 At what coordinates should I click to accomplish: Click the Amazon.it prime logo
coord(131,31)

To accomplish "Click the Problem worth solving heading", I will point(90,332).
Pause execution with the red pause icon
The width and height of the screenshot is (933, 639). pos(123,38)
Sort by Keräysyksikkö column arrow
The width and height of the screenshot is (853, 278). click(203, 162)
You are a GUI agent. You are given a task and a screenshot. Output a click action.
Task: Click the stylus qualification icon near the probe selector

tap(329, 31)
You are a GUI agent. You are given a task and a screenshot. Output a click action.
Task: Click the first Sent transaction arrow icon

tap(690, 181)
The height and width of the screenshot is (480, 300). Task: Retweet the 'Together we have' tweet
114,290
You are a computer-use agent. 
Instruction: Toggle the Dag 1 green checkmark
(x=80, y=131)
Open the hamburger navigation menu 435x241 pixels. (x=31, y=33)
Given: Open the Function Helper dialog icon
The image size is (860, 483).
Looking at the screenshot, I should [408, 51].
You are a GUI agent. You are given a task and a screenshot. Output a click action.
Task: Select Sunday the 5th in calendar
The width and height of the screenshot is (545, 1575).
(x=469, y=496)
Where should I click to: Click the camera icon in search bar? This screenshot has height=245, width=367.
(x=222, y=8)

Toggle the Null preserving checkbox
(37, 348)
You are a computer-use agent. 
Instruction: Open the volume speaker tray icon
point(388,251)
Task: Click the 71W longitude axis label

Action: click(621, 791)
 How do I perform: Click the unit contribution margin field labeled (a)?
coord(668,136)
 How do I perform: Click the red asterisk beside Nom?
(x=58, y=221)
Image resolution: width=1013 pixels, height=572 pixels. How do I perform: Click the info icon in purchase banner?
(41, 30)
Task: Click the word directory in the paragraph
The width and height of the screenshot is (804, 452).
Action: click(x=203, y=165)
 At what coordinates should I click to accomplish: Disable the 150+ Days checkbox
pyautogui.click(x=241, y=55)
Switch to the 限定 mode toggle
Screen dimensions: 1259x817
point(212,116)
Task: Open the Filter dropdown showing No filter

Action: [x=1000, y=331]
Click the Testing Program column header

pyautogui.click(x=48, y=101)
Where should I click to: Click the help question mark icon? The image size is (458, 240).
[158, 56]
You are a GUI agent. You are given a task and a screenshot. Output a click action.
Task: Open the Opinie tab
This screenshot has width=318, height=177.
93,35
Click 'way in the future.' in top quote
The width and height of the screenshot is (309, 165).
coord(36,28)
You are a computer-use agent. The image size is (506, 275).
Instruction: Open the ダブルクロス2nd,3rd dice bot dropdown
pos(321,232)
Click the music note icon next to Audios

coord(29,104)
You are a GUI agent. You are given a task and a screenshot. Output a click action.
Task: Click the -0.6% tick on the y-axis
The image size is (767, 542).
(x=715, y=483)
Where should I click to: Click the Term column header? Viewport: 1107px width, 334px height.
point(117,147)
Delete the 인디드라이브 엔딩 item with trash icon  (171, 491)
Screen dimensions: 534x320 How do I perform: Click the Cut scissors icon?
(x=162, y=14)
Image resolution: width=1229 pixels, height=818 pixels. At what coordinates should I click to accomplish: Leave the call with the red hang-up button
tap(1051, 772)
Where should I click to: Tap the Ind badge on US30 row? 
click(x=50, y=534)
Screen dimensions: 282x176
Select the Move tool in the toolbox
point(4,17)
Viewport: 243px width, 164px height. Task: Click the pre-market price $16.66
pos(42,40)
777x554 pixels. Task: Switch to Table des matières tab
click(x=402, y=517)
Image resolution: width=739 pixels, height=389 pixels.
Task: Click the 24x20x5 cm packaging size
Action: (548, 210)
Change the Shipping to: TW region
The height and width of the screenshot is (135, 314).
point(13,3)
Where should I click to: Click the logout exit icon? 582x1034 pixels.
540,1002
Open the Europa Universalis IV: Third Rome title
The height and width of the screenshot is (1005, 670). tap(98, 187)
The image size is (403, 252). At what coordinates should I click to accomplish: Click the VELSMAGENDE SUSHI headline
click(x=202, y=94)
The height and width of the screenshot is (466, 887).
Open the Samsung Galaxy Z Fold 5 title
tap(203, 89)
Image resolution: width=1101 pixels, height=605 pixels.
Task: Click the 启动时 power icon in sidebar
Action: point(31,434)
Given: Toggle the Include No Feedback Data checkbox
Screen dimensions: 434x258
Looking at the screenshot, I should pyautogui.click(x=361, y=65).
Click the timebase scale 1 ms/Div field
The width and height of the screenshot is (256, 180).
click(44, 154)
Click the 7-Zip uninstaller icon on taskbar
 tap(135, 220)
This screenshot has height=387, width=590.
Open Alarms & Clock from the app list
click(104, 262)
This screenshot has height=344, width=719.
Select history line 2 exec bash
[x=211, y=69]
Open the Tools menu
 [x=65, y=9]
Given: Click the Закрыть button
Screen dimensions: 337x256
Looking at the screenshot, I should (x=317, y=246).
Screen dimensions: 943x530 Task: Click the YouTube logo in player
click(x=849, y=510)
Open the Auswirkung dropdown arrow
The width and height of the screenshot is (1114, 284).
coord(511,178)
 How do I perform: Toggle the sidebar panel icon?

···

◆ TASK STATEMENT ◆
What you return must match the data word for word.

◆ EXERCISE OUTPUT ◆
 At what coordinates should I click to accomplish: Click the Amazon.it prime logo
coord(131,31)

To accomplish "Click the Problem worth solving heading", I will point(90,332).
Pause execution with the red pause icon
The width and height of the screenshot is (933, 639). pos(123,38)
Sort by Keräysyksikkö column arrow
The width and height of the screenshot is (853, 278). click(203, 162)
You are a GUI agent. You are given a task and a screenshot. Output a click action.
Task: Click the stylus qualification icon near the probe selector

tap(329, 31)
You are a GUI agent. You are given a task and a screenshot. Output a click action.
Task: Click the first Sent transaction arrow icon

tap(690, 181)
The height and width of the screenshot is (480, 300). Task: Retweet the 'Together we have' tweet
114,290
You are a computer-use agent. 
Instruction: Toggle the Dag 1 green checkmark
(x=80, y=131)
Open the hamburger navigation menu 435x241 pixels. (x=31, y=33)
Given: Open the Function Helper dialog icon
The image size is (860, 483).
Looking at the screenshot, I should [408, 51].
You are a GUI agent. You are given a task and a screenshot. Output a click action.
Task: Select Sunday the 5th in calendar
The width and height of the screenshot is (545, 1575).
(x=469, y=496)
Where should I click to: Click the camera icon in search bar? This screenshot has height=245, width=367.
(x=222, y=8)

Toggle the Null preserving checkbox
(37, 348)
You are a computer-use agent. 
Instruction: Open the volume speaker tray icon
point(388,251)
Task: Click the 71W longitude axis label

Action: click(621, 791)
 How do I perform: Click the unit contribution margin field labeled (a)?
coord(668,136)
 How do I perform: Click the red asterisk beside Nom?
(x=58, y=221)
Image resolution: width=1013 pixels, height=572 pixels. How do I perform: Click the info icon in purchase banner?
(41, 30)
Task: Click the word directory in the paragraph
The width and height of the screenshot is (804, 452).
Action: click(x=203, y=165)
 At what coordinates should I click to accomplish: Disable the 150+ Days checkbox
pyautogui.click(x=241, y=55)
Switch to the 限定 mode toggle
Screen dimensions: 1259x817
point(212,116)
Task: Open the Filter dropdown showing No filter

Action: [x=1000, y=331]
Click the Testing Program column header

pyautogui.click(x=48, y=101)
Where should I click to: Click the help question mark icon? The image size is (458, 240).
[158, 56]
You are a GUI agent. You are given a task and a screenshot. Output a click action.
Task: Open the Opinie tab
This screenshot has width=318, height=177.
93,35
Click 'way in the future.' in top quote
The width and height of the screenshot is (309, 165).
coord(36,28)
You are a computer-use agent. The image size is (506, 275).
Instruction: Open the ダブルクロス2nd,3rd dice bot dropdown
pos(321,232)
Click the music note icon next to Audios

coord(29,104)
You are a GUI agent. You are given a task and a screenshot. Output a click action.
Task: Click the -0.6% tick on the y-axis
The image size is (767, 542).
(x=715, y=483)
Where should I click to: Click the Term column header? Viewport: 1107px width, 334px height.
point(117,147)
Delete the 인디드라이브 엔딩 item with trash icon  (171, 491)
Screen dimensions: 534x320 How do I perform: Click the Cut scissors icon?
(x=162, y=14)
Image resolution: width=1229 pixels, height=818 pixels. At what coordinates should I click to accomplish: Leave the call with the red hang-up button
tap(1051, 772)
Where should I click to: Tap the Ind badge on US30 row? 
click(x=50, y=534)
Screen dimensions: 282x176
Select the Move tool in the toolbox
point(4,17)
Viewport: 243px width, 164px height. Task: Click the pre-market price $16.66
pos(42,40)
777x554 pixels. Task: Switch to Table des matières tab
click(x=402, y=517)
Image resolution: width=739 pixels, height=389 pixels.
Task: Click the 24x20x5 cm packaging size
Action: (548, 210)
Change the Shipping to: TW region
The height and width of the screenshot is (135, 314).
point(13,3)
Where should I click to: Click the logout exit icon? 582x1034 pixels.
540,1002
Open the Europa Universalis IV: Third Rome title
The height and width of the screenshot is (1005, 670). tap(98, 187)
The image size is (403, 252). At what coordinates should I click to accomplish: Click the VELSMAGENDE SUSHI headline
click(x=202, y=94)
The height and width of the screenshot is (466, 887).
Open the Samsung Galaxy Z Fold 5 title
tap(203, 89)
Image resolution: width=1101 pixels, height=605 pixels.
Task: Click the 启动时 power icon in sidebar
Action: point(31,434)
Given: Toggle the Include No Feedback Data checkbox
Screen dimensions: 434x258
Looking at the screenshot, I should pyautogui.click(x=361, y=65).
Click the timebase scale 1 ms/Div field
The width and height of the screenshot is (256, 180).
click(44, 154)
Click the 7-Zip uninstaller icon on taskbar
 tap(135, 220)
This screenshot has height=387, width=590.
Open Alarms & Clock from the app list
click(104, 262)
This screenshot has height=344, width=719.
Select history line 2 exec bash
[x=211, y=69]
Open the Tools menu
 [x=65, y=9]
Given: Click the Закрыть button
Screen dimensions: 337x256
Looking at the screenshot, I should (x=317, y=246).
Screen dimensions: 943x530 Task: Click the YouTube logo in player
click(x=849, y=510)
Open the Auswirkung dropdown arrow
The width and height of the screenshot is (1114, 284).
coord(511,178)
 How do I perform: Toggle the sidebar panel icon?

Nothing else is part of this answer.